» **TASK BRIEF**: Filter the data for lines with the word "heading" and copy those lines.
/---
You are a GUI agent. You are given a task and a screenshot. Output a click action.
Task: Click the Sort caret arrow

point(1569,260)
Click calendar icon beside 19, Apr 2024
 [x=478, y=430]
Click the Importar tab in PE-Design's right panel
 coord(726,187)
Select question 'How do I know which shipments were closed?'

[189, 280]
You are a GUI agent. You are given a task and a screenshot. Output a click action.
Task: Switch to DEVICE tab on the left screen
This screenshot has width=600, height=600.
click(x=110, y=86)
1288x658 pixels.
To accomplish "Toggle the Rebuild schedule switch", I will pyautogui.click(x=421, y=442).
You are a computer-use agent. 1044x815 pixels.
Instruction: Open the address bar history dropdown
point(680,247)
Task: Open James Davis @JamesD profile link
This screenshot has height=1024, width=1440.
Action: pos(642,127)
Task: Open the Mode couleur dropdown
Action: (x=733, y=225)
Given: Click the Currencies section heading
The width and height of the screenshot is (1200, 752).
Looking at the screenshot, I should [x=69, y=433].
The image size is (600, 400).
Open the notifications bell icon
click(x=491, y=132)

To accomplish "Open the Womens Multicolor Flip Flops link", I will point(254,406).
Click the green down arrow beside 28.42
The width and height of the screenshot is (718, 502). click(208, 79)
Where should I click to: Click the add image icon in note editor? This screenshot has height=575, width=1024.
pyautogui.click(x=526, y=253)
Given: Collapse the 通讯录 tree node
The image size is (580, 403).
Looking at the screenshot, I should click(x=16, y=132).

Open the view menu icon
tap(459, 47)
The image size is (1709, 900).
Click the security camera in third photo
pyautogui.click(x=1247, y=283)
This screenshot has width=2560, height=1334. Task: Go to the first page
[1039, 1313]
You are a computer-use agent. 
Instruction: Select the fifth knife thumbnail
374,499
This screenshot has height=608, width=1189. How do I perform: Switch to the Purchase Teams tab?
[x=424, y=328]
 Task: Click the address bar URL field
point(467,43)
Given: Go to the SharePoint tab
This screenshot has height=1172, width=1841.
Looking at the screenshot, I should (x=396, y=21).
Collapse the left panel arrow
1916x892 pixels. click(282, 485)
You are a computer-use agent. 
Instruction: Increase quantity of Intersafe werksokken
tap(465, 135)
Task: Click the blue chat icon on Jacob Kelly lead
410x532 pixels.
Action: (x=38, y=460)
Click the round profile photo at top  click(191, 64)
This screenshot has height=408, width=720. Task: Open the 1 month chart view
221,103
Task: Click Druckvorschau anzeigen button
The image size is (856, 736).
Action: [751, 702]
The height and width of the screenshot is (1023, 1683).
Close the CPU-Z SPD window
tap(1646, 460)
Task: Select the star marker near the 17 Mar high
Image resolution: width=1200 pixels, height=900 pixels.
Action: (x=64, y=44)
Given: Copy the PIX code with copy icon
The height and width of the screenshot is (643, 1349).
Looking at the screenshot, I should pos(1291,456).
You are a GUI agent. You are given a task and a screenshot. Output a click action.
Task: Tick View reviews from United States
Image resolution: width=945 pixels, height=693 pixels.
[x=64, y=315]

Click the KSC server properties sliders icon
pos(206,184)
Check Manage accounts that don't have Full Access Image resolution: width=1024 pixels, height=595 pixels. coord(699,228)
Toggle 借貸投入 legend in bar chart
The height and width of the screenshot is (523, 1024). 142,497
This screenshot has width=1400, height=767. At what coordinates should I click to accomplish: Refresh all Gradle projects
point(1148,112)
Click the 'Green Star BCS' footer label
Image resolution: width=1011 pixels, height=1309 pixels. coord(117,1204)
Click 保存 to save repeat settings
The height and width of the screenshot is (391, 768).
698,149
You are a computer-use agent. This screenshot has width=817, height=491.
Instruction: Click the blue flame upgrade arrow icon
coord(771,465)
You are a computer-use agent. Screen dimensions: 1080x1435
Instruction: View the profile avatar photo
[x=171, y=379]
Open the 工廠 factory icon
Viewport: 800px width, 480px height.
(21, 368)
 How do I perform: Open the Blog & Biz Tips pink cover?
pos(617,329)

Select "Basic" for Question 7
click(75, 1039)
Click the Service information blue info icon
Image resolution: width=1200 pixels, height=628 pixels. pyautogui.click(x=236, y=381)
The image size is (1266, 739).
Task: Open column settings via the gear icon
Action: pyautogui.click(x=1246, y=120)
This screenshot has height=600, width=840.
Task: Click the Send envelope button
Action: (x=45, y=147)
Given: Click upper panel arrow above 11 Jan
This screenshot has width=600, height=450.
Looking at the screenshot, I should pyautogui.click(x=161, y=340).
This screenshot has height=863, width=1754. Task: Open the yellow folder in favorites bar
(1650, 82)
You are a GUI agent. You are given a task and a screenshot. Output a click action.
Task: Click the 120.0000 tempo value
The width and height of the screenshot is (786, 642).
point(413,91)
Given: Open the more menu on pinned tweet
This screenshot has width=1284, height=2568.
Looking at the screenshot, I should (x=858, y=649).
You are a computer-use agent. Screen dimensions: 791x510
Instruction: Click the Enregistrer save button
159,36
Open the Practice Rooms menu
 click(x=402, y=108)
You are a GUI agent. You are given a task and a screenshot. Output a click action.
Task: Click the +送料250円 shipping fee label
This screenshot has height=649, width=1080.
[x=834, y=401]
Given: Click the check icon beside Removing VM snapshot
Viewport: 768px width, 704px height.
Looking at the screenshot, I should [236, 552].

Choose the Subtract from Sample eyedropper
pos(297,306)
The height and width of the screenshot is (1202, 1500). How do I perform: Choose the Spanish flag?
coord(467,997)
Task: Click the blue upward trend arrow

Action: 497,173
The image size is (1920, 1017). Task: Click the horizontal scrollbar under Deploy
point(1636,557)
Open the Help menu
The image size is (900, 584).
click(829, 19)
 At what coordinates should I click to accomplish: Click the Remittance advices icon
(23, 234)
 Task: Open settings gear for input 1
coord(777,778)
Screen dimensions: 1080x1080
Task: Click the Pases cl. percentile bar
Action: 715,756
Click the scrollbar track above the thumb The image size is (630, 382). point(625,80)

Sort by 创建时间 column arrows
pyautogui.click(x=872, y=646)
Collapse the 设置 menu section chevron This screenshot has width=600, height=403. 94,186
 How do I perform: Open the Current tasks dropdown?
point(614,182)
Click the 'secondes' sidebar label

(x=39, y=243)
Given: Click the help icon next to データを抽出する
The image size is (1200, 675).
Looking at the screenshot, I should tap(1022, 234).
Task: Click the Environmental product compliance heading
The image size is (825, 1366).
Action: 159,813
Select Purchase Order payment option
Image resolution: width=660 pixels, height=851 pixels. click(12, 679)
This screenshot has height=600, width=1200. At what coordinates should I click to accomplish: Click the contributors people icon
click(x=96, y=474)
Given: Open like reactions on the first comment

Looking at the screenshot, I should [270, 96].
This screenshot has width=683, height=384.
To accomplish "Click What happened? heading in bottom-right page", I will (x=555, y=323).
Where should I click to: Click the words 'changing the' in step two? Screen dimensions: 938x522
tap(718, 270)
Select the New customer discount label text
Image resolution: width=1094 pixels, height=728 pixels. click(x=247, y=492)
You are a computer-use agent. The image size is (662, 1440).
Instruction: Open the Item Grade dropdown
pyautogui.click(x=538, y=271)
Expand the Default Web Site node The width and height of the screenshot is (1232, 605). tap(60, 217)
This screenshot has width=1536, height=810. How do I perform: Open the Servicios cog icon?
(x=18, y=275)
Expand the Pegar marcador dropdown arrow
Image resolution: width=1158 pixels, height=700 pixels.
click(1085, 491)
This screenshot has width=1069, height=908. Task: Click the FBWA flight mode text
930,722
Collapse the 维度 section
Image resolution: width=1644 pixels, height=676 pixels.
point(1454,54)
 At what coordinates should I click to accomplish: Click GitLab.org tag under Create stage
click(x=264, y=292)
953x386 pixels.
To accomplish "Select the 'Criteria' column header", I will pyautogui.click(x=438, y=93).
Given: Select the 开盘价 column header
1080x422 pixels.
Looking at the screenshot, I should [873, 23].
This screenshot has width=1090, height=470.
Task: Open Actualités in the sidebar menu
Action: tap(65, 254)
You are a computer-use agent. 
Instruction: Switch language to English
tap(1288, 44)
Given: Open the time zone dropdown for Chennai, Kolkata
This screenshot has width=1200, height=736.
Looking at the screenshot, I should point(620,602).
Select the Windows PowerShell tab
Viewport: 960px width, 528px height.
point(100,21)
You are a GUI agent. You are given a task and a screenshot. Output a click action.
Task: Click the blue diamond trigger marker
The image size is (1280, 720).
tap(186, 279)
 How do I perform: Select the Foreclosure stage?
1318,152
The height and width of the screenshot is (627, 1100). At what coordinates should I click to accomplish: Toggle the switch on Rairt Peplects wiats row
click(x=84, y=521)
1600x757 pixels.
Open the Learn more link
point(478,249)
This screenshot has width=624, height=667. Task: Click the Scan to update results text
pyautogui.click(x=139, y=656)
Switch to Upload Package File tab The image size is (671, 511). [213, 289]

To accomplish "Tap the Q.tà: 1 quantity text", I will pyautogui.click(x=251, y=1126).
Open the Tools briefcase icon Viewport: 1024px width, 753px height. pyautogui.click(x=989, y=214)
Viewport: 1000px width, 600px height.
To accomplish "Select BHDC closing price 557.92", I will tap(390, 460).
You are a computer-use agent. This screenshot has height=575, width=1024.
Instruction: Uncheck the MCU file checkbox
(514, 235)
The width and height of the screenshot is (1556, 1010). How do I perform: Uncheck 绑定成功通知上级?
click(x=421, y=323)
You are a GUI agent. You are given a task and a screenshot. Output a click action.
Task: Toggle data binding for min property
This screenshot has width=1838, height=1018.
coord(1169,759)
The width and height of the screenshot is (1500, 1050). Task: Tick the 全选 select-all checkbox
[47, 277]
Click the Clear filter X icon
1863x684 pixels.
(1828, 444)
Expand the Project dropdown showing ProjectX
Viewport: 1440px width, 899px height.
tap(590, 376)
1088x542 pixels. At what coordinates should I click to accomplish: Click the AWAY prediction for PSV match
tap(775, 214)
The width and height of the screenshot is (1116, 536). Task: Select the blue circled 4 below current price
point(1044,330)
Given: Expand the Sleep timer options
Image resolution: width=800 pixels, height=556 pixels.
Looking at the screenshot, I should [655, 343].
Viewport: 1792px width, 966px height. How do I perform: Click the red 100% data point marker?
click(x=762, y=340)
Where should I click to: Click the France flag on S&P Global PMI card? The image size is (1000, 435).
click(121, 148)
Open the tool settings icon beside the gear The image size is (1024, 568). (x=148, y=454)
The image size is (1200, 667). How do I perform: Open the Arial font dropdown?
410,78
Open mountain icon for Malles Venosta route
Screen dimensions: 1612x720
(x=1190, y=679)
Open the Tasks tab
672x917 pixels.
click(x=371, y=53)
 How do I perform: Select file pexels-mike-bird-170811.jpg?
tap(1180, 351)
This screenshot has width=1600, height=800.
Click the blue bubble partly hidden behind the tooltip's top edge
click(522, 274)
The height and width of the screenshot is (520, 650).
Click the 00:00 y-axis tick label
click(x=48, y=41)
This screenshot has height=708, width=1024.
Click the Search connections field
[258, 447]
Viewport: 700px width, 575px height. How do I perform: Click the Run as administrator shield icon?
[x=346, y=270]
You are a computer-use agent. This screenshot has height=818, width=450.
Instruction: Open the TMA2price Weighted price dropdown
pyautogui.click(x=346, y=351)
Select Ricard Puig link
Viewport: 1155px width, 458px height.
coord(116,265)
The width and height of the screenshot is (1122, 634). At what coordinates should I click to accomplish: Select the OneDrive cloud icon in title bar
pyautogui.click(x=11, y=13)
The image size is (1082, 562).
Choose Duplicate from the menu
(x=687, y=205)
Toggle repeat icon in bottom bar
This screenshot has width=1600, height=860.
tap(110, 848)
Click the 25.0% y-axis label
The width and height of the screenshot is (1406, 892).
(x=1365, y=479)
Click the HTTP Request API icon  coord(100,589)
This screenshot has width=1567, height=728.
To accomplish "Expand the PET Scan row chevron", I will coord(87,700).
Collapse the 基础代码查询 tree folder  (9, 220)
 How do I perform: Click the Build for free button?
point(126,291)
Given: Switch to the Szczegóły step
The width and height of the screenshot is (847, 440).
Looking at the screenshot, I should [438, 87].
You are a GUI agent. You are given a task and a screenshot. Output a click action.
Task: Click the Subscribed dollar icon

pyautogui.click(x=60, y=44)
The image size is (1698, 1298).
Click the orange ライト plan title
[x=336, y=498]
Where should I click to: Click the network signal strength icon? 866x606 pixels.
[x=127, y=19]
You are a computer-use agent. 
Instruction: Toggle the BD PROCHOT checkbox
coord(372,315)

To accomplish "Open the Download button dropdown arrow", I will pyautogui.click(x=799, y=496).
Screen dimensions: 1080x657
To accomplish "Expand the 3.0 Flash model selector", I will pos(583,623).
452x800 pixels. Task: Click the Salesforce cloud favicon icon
\---
» **RESULT**:
Given: Click the Currencies section heading
Task: Click the Environmental product compliance heading
To accomplish "Click What happened? heading in bottom-right page", I will (x=555, y=323).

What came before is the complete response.